=== STATED EXERCISE ===
Turn these lines into a JSON list of strings, one string per line, skipping any blank lines. Leave the pictures out of the answer.

>>

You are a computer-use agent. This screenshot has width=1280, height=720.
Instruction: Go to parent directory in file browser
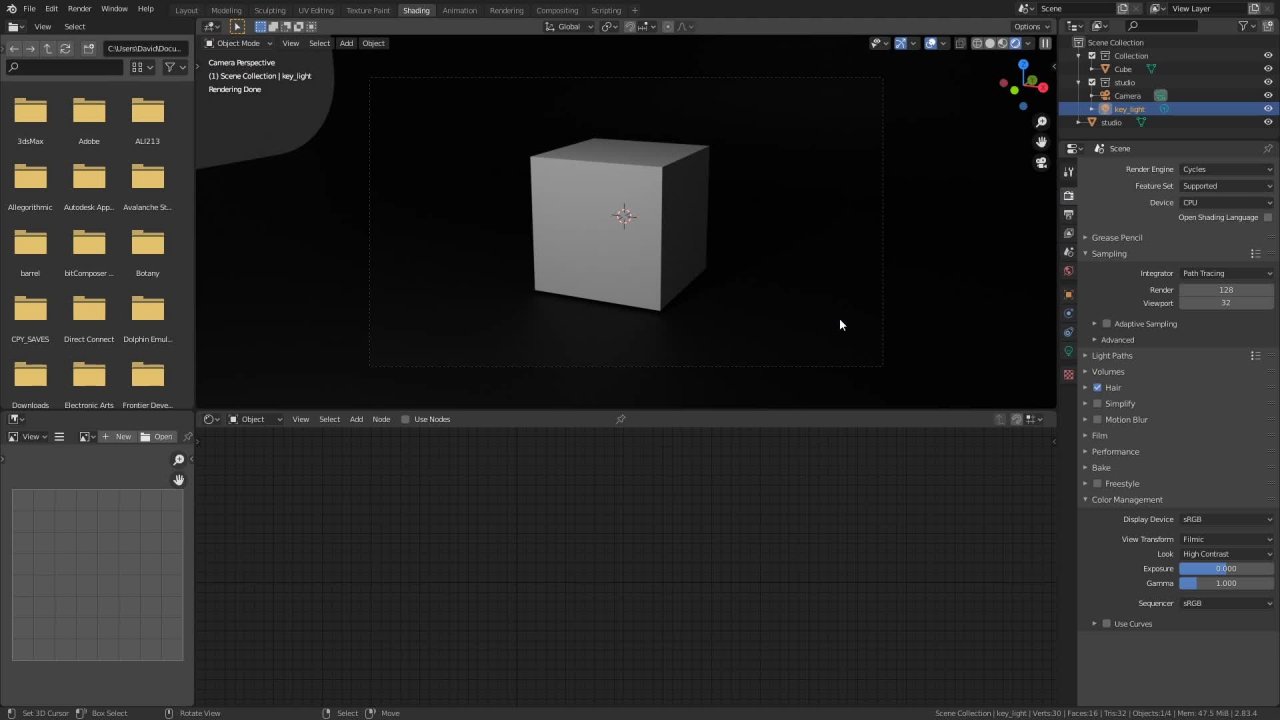(47, 48)
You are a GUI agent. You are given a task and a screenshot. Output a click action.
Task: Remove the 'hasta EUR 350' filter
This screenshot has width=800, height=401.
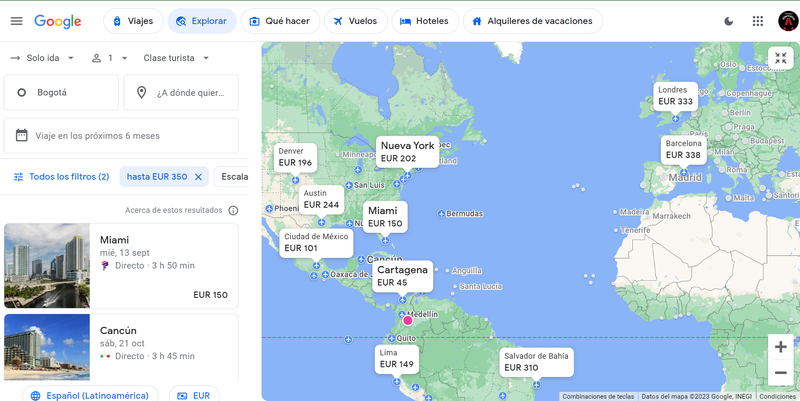[x=198, y=177]
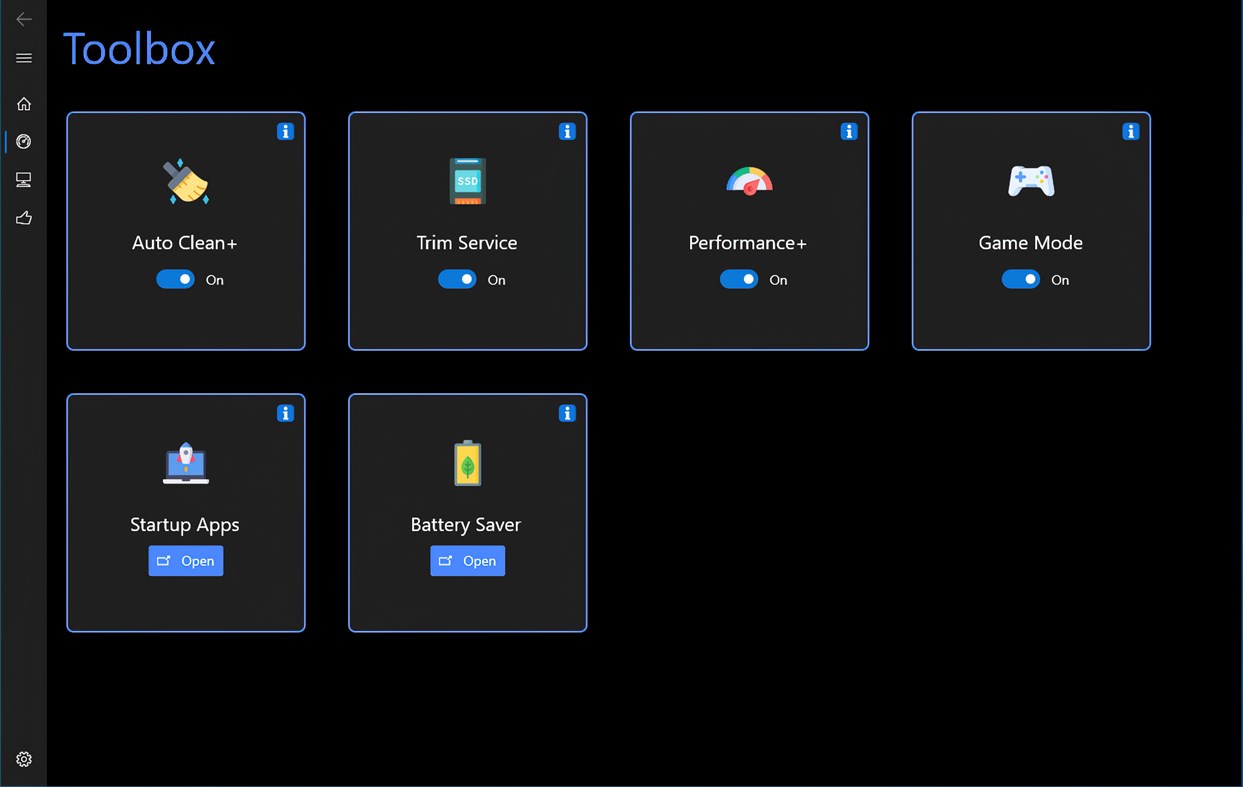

<<

=== FULL ANSWER ===
[
  "You are a computer-use agent. This screenshot has width=1280, height=720.",
  "Instruction: Go to parent directory in file browser",
  "(47, 48)",
  "You are a GUI agent. You are given a task and a screenshot. Output a click action.",
  "Task: Remove the 'hasta EUR 350' filter",
  "This screenshot has width=800, height=401.",
  "[x=198, y=177]"
]